Le traitement : toujours chirurgical
Pas de médicament, pas de repos seul. Le traitement du décollement de rétine est dans tous les cas chirurgical et urgent. Le délai entre l’apparition du décollement et sa prise en charge chirurgicale est un facteur très important.
La vitrectomie : la technique la plus utilisée
La vitrectomie consiste à enlever le corps vitré responsable de la traction sur la rétine et à obtenir la cicatrisation des bords de la ou des déchirures par application de froid ou de laser. Du gaz ou de l’huile de silicone sont ensuite injectés dans l’oeil afin de maintenir la rétine à la paroi le temps de la cicatrisation.
L’indentation sclérale : une alternative externe
Dans certains cas, notamment pour les patients myopes forts et/ou jeunes, le décollement est traité par indentation sclérale. Le principe consiste à obturer la déchirure responsable du décollement par voie externe, sans introduire d’instruments chirurgicaux dans le globe oculaire.
Les résultats sont globalement très bons. Les taux de succès après une seule chirurgie sont proches de 90 %.
La convalescence après l’opération
La durée de convalescence pour un décollement de rétine est de 3 à 4 semaines. Après un traitement chirurgical, il est primordial de respecter les consignes du chirurgien. Il est par exemple fortement déconseillé de prendre l’avion ou de pratiquer des sports où un choc pourrait survenir au niveau des yeux.
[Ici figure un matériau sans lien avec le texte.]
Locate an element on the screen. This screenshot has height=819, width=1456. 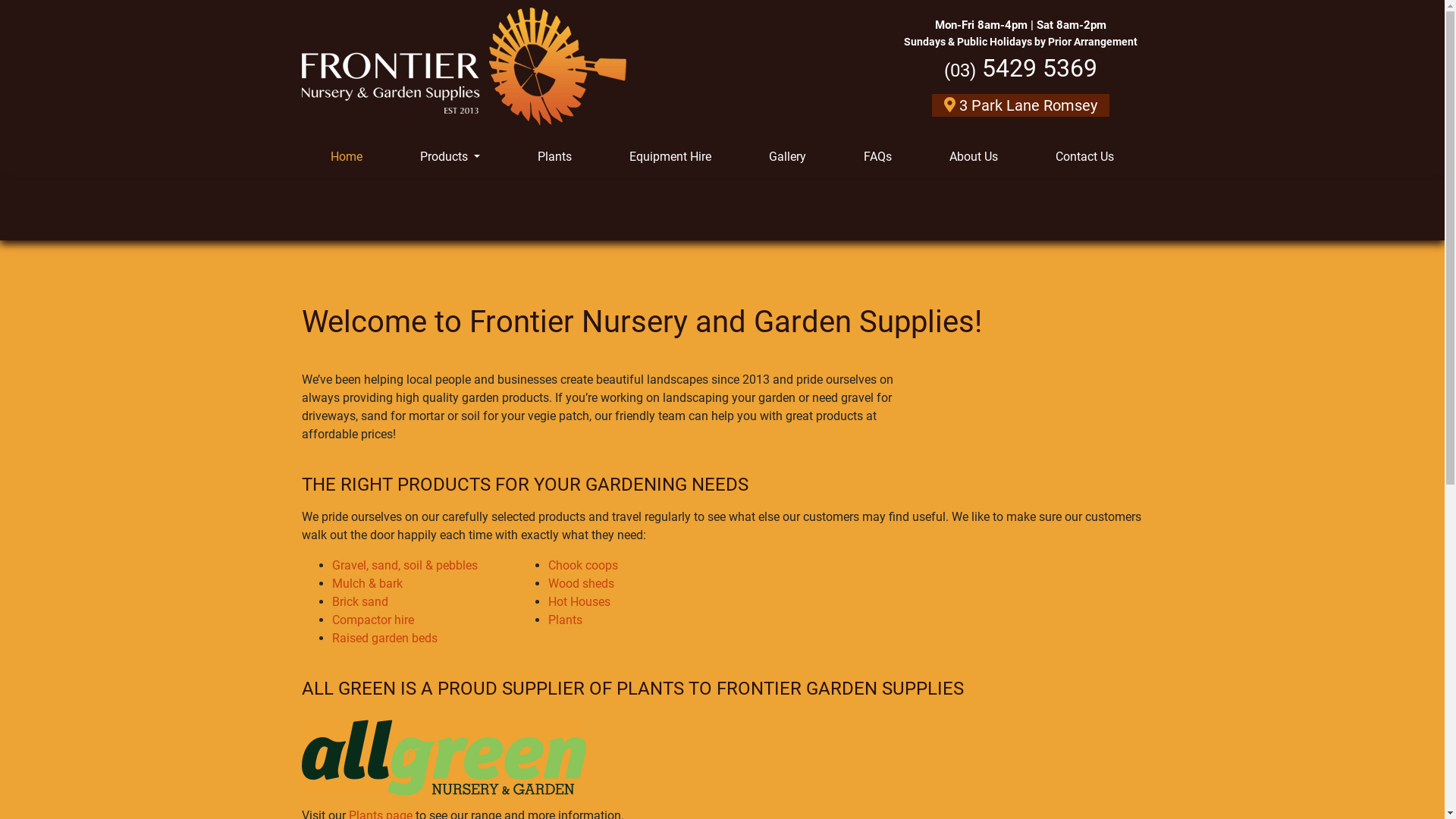
'Home' is located at coordinates (345, 157).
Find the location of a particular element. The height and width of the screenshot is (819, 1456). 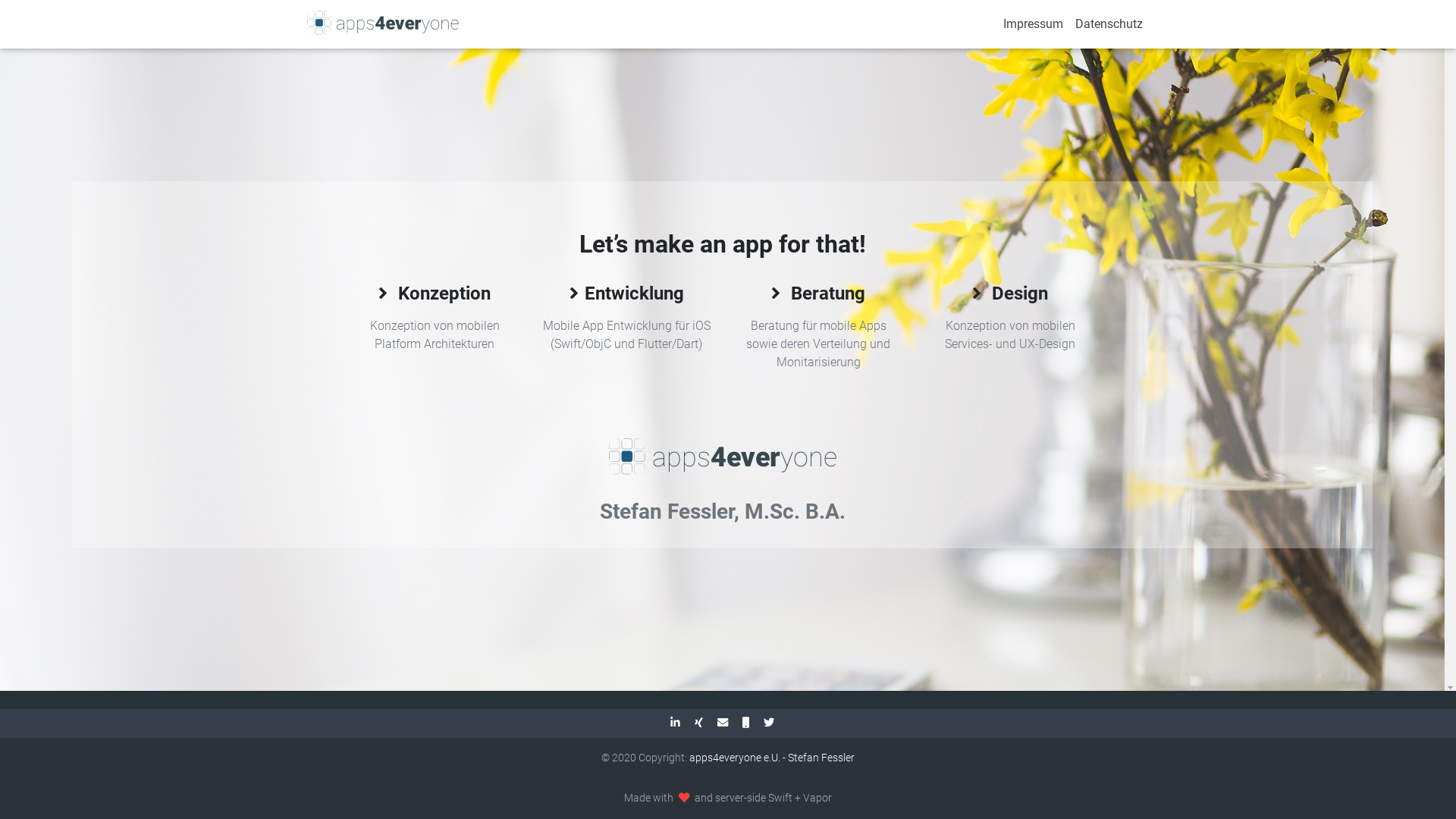

'Datenschutz' is located at coordinates (1109, 24).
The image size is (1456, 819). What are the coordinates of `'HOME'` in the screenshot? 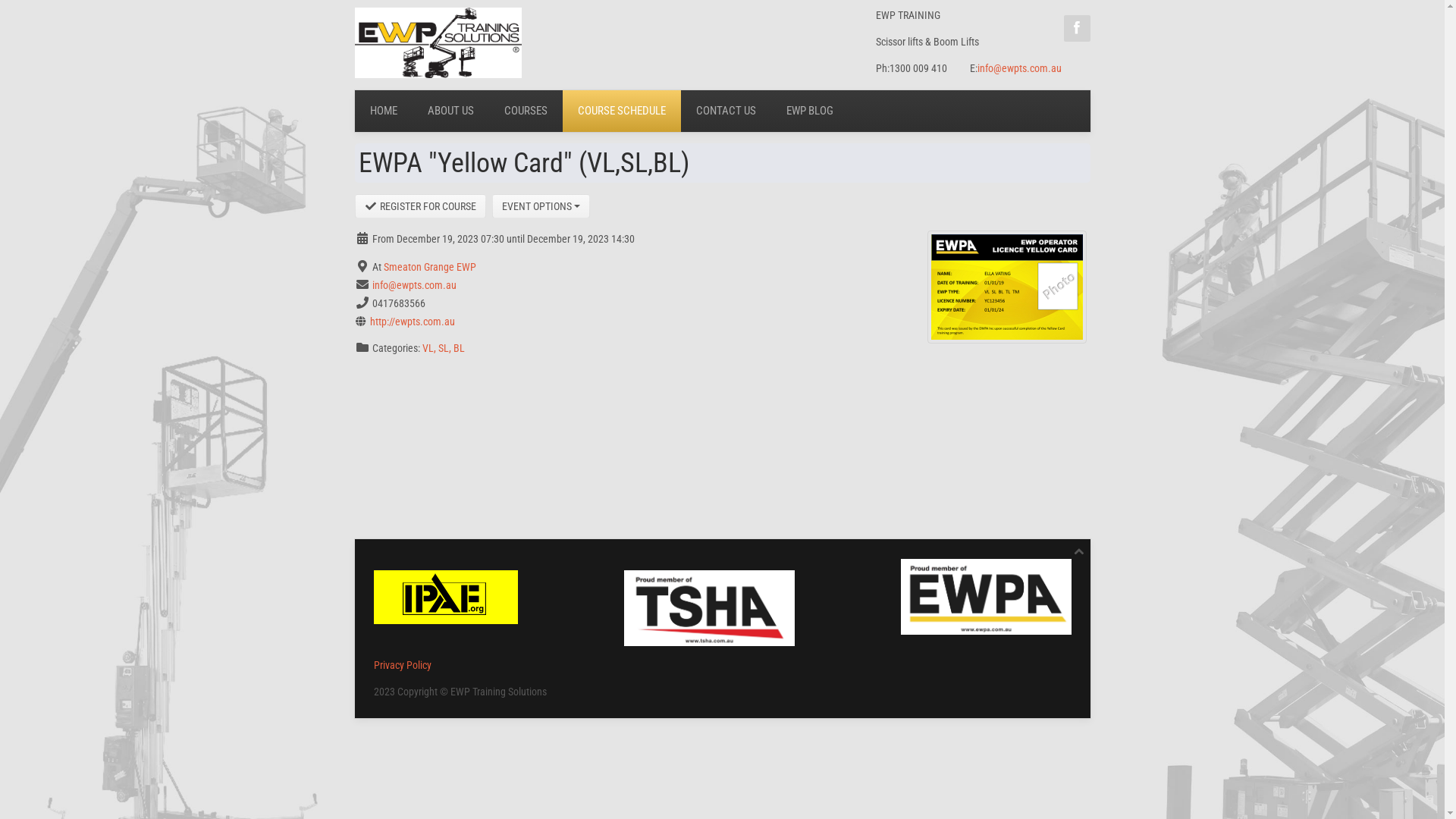 It's located at (353, 110).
La vision, après un traitement de décollement de rétine, se stabilise au bout de plusieurs mois et dépend de l’état dans lequel était l’oeil avant l’opération. Dans la grande majorité des cas, la vision revient normalement, mais il peut s’avérer que la récupération visuelle ne soit pas optimale.
Le message essentiel à retenir : plus la prise en charge est précoce, meilleures sont les chances de récupérer une vision correcte. Chaque heure compte vraiment quand la macula n’est pas encore touchée.
Peut-on prévenir un décollement de rétine ?
Pas toujours. Mais il existe des moyens concrets de réduire le risque, surtout quand on présente des facteurs prédisposants.
Un examen régulier par fond d’oeil permet d’identifier, dès leur création, les zones fragiles et les déchirures de la rétine, ainsi que les zones de léger décollement. Le laser traite ces lésions et crée une cicatrice adhésive de la rétine réduisant le risque de décollement.
Et les chiffres parlent d’eux-mêmes. En cas de déchirure avec symptômes, le risque de survenue d’un décollement de rétine est de 30 à 40 %. Un traitement par laser peut réduire ce risque de 85 %.
Si vous êtes myope fort, diabétique, ou si vous avez des antécédents oculaires personnels ou familiaux, la surveillance régulière chez un ophtalmologiste n’est pas un luxe – c’est simplement la meilleure façon de garder un oeil sur sa santé visuelle, au sens propre du terme.